Entries supplied.
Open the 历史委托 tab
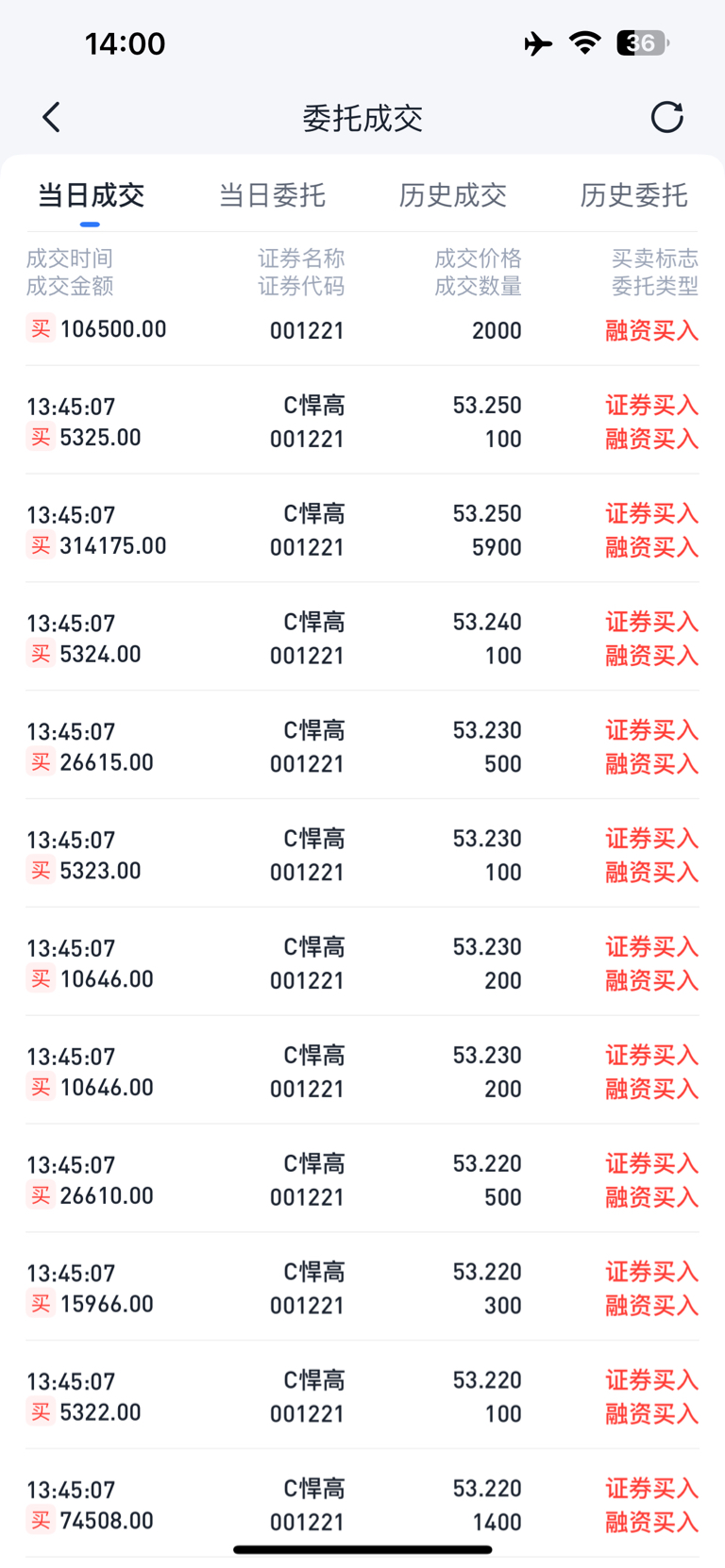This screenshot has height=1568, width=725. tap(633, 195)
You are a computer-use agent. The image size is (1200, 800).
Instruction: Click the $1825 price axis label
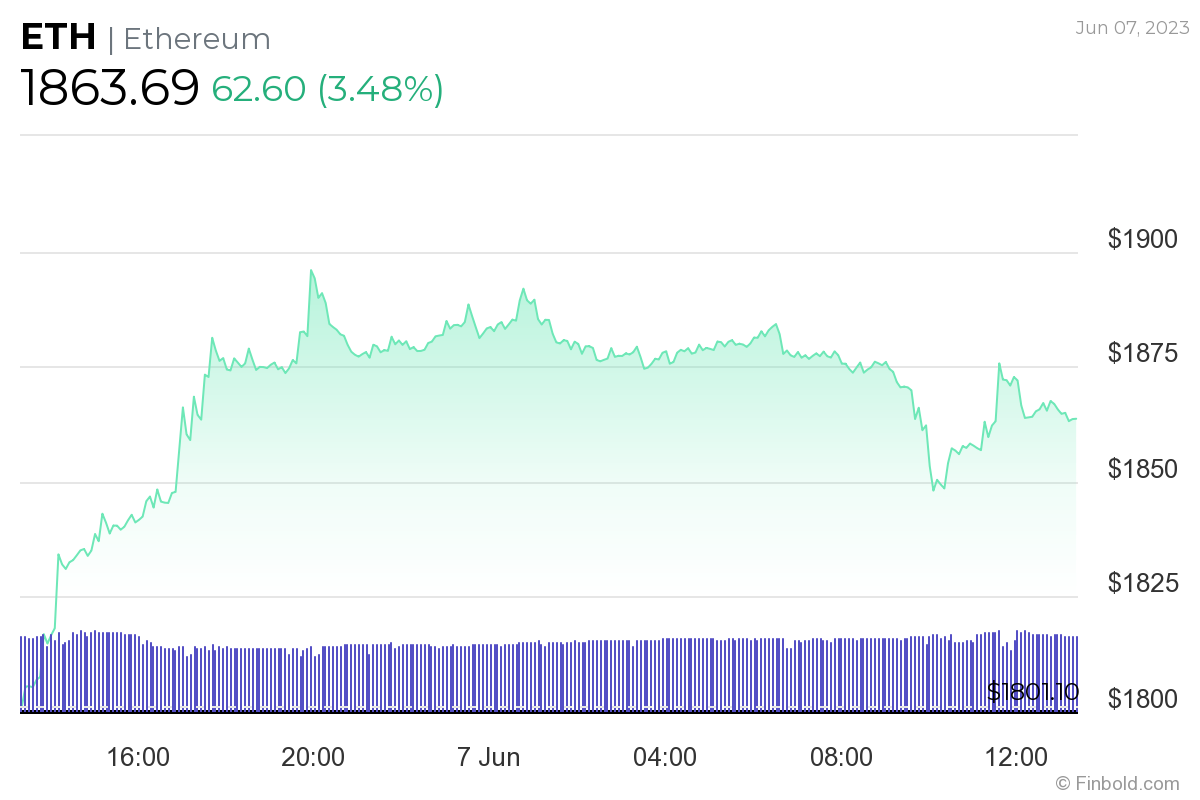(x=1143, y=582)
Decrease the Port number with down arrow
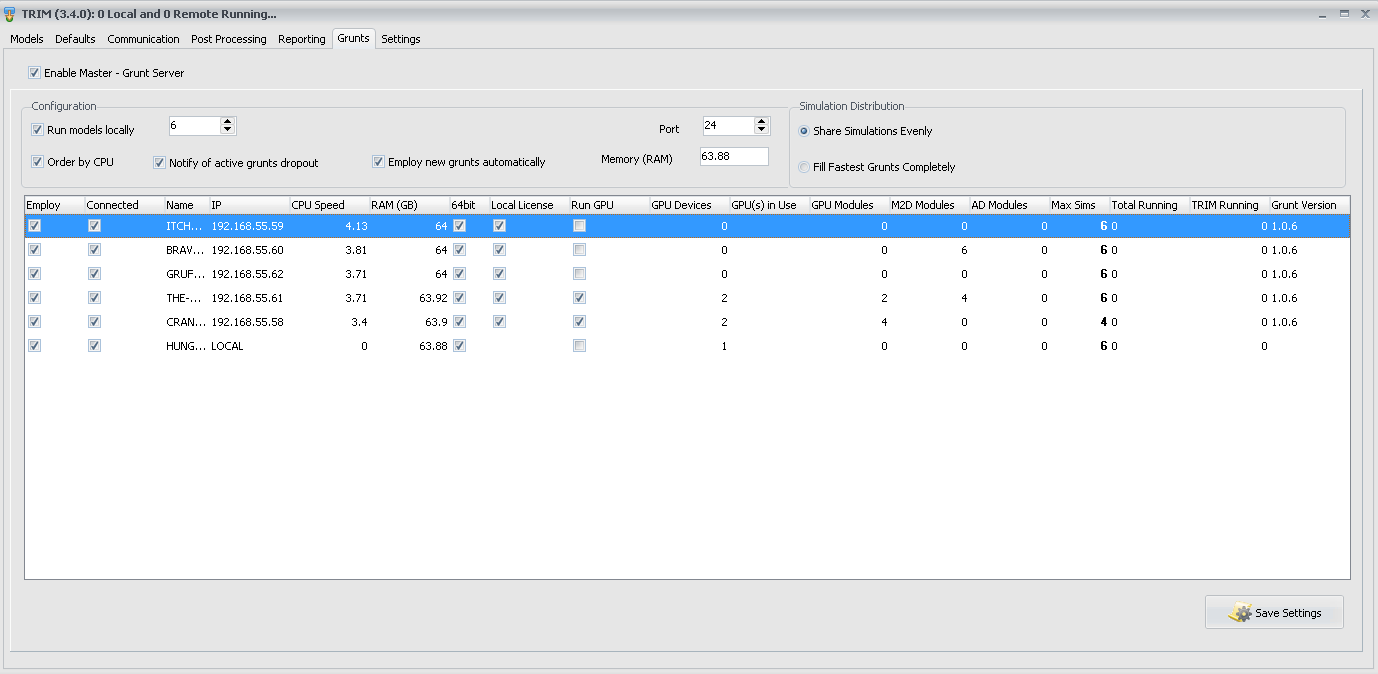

Task objective.
Every line of the listing is to be repeated exactly, and the pictures are to be dropped.

Answer space.
Open the 历史委托 tab
This screenshot has height=1568, width=725. tap(633, 195)
You are a computer-use agent. The image size is (1200, 800).
Instruction: Click the $1825 price axis label
(x=1143, y=582)
Decrease the Port number with down arrow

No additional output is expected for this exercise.